Hundreds of Brooklyn religious leaders attended a recent meeting sponsored by Borough President Eric Adams about how faith-based organizations can earn money and develop their properties by selling air and land rights to developers, according to a story in DNAinfo. It’s an idea that resonated with many of the borough’s religious leaders as they face declining congregations, fundraising challenges and budgetary pressures while working to expand social services to meet the needs of those left behind in the recession.
“You are land-rich but cash-poor. The largest amount of housing potential in Brooklyn lies with you,” Pastor Gilford Monrose, director of the Borough President’s faith-based initiatives, told attendees.
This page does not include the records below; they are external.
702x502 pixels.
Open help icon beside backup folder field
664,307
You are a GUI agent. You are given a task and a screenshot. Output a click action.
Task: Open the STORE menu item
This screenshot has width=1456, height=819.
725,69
Since many churches own historic buildings and have parking lots and other properties, developers are often interested in the properties. Deacon Dennis Mathis of Glover Memorial Baptist Church at 2134 Dean Street in Crown Heights (pictured above) said he wants to develop affordable housing on a church-owned parking lot and use the proceeds to expand its social services. “Any profit made from the deal will go toward expanding our soup kitchen and food pantry and might allow us to add after-school programs for youth,” he told DNAinfo. Developers have offered between $200,000 and $300,000 for the lot, he said.
A reverend at another Crown Heights church, Brooklyn Christian Center Church at 1061 Atlantic Avenue, said the church has a development plan in the works and came to the conference to learn how how to keep control of the property. Also discussed at the conference was how churches can work with city agencies to develop affordable housing.
Throughout the borough, churches have been demolished for new buildings and in some cases converted to condos. At least a dozen such projects are in the works now.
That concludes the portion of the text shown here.